Now I will close. Faith takes absolute forgiveness, and faith puts on the white robe. Young fellow, haven’t you often felt unworthy of a white robe after some evil thoughts have filled the chambers of imagery with impurity? “These are they which have washed their robes and made them white.” Never let the stain of sin stop for a minute; do not put it off. Do not say, “Things will quiet down, and the passion will die out of my soul in a day. Twenty-four hours from now, I will ask God to forgive me. I will let things get quieter a bit before I go and ask God to forgive.” Oh, I pray you, do not talk like that. When the passion is still on you, when the sin is still upon you, go right in and say, “My God, I have sinned, sinned, sinned. I have gone down again.”
I remember so well some time ago, I was going to my church Sunday morning, and the streets were full of mud. Out of the house of a working man, a little girl stepped in her Sunday dress all so white, and pretty, and clean. She looked a little self-conscious, I do confess, and I said, “Oh you do look nice today; you do look pretty.” She hadn’t gone six steps before something happened, and she fell right down in the mud in her pretty white dress. I picked her up, exclaiming, “Oh my darling! What will you do?” “Oh,” she said, “I will go back to mother.” “Oh child,” I thought to myself, “you have taught me a lesson. What a sweet woman your mother is.” The first thought of the child was to get back to mother. Oh soul, do not try to clean yourself up. Go straight to God right on the spot, and He will wash your robe right on the spot, and you will be nicely cleaned and right back in the old place.

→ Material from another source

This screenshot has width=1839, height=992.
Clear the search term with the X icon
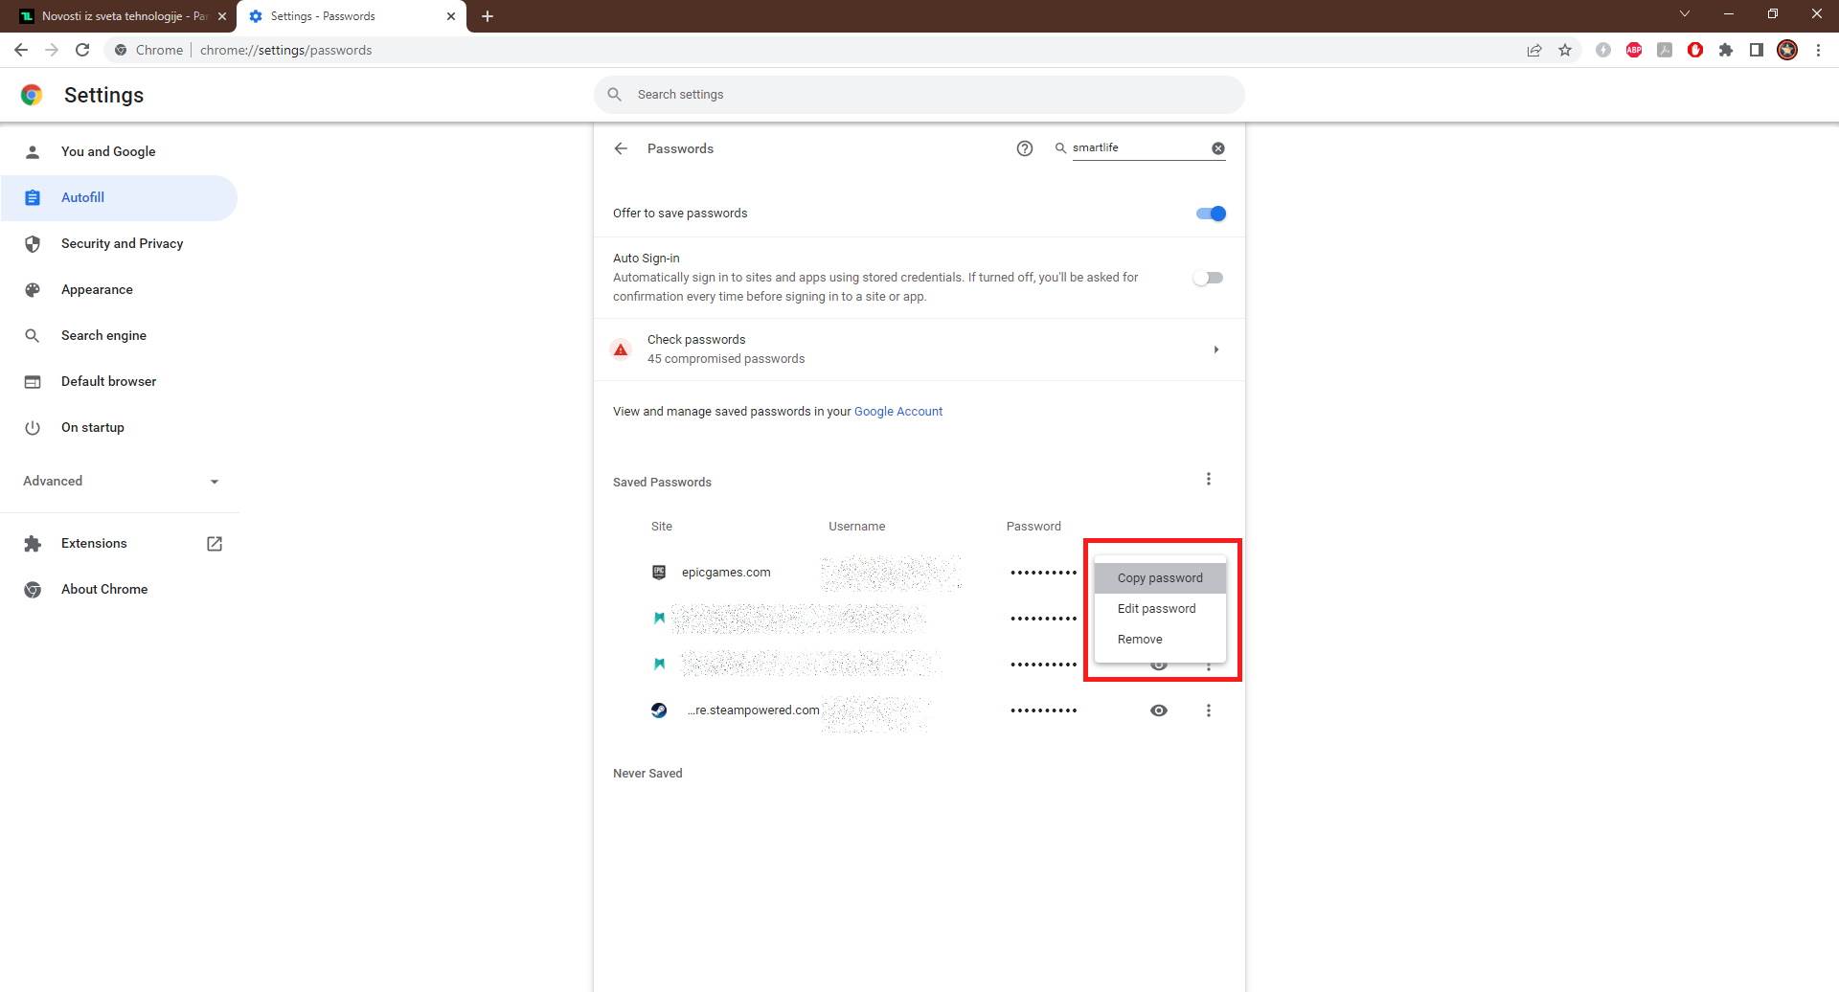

“Mr. Meyer, take care what you are doing; those people will go right away back to their sin!” Oh, no they won’t, because of the very horror of hurting Christ, and of tearing His wounds open and of lacerating His heart, and giving Him work to do He oughtn’t to have to do. I do not want to give Him any trouble, He has trouble enough. He has got to get this world right. I want to help Him; I do not want to give Him the need to turn and wash my feet or my soul; I do not want to give Christ extra work, or to hurt Him. The thought of sin is more and more abhorrent because He has been so sweet in forgiving, and forgiving, and forgiving me. The love of God brings a man to repentance—the patience of God saves him. Do you know that? Oh, the agony of sin. Not because of the consequences, but because it hurts Him who loves us so. He puts it away when we confess it, and says, “It has gone child; I have forgotten all about it. Come to my bosom; I love you so.”

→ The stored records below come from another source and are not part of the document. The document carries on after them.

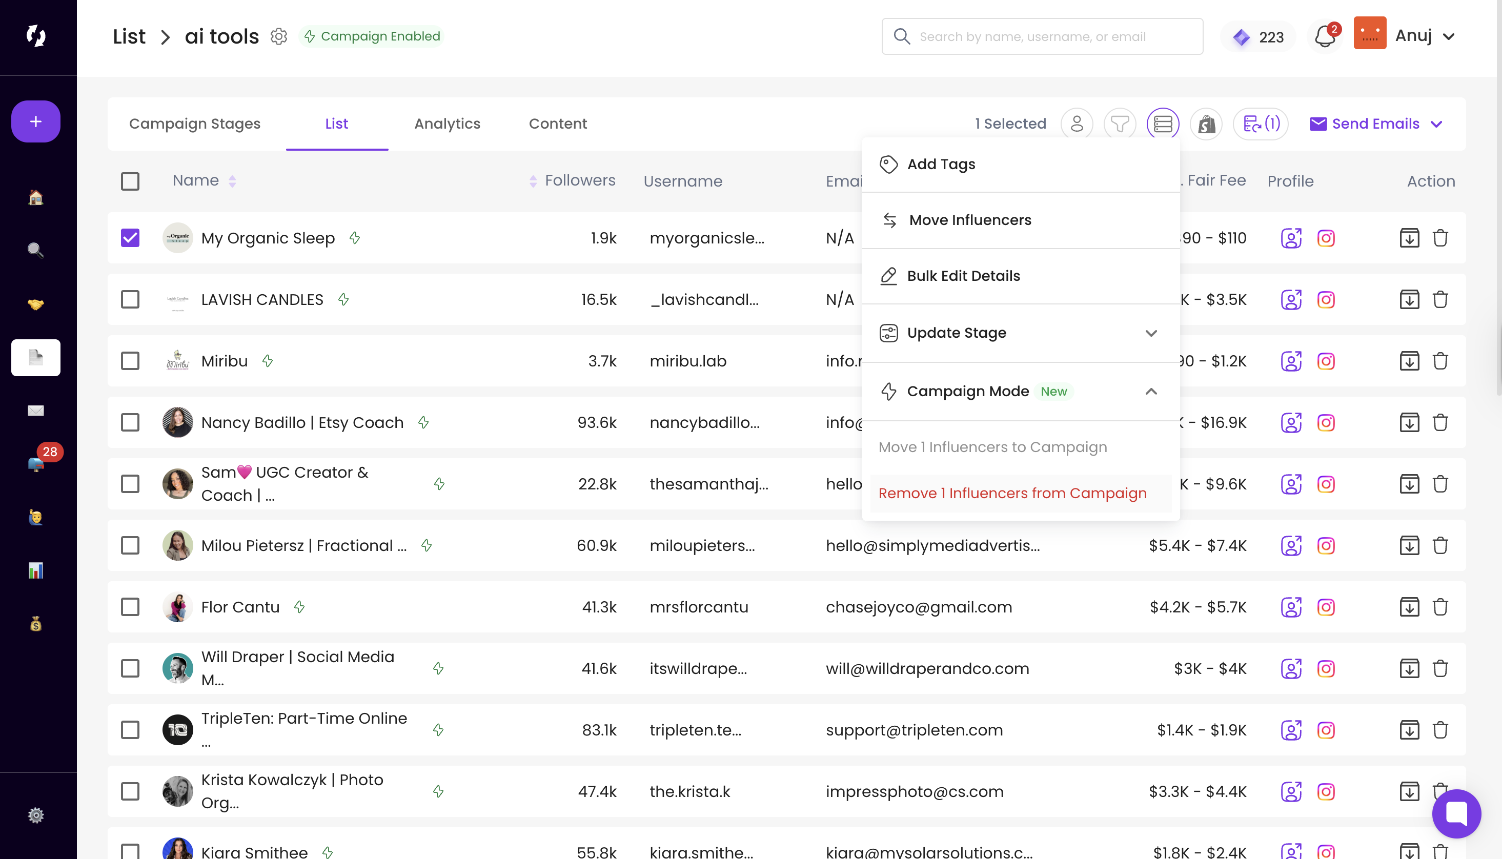Uncheck My Organic Sleep checkbox
Viewport: 1502px width, 859px height.
[130, 238]
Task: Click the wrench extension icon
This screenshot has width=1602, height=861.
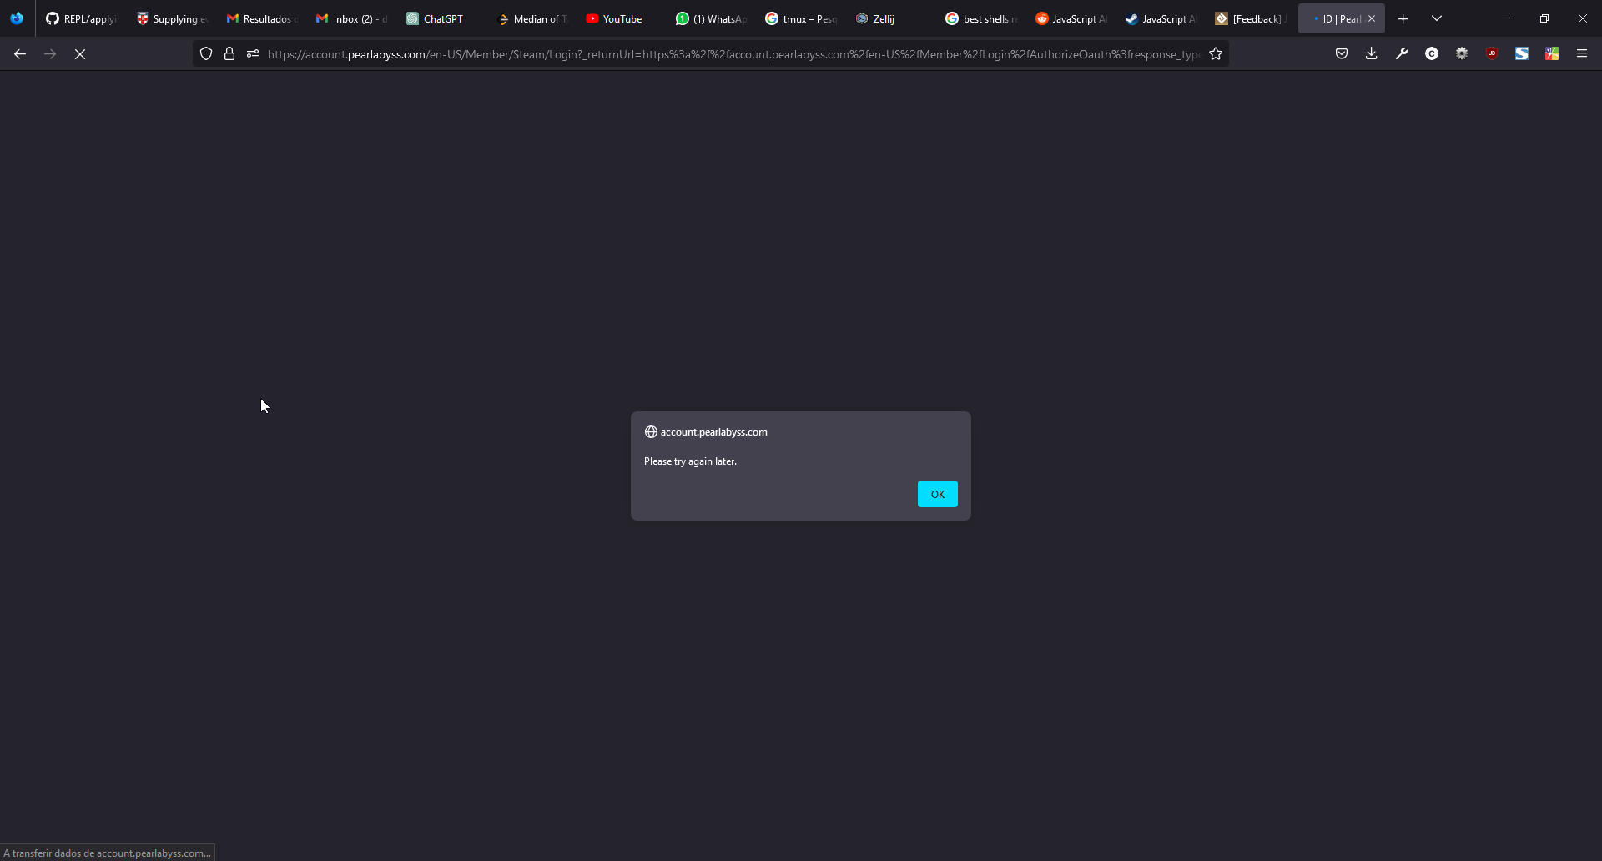Action: point(1402,53)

Every time you go to the Lord’s Supper and you take that cup and put it to your lips, remember He says, “This is the cup of the New Covenant, the new will, the New Testament (of the 8th of Hebrews), in my blood that ratified the Testament. I reckon on thee to keep the provisions of the will. I reckon on thee.”
As we bow our heads, I am going to enumerate the seven provisions of the covenant again. “They that are called should receive the inheritance;” and as I mention them I want you just to say, “Father, I reckon on Thee. Do this for me.” Let us pray.
“I will write my law upon your mind.”
“And on your heart.”
“I will give God to you.”
“I will take you to be my own.”
“You shall know me.”
“I will be merciful to your unrighteousness.”
“Your sins and your iniquities I will remember no more.”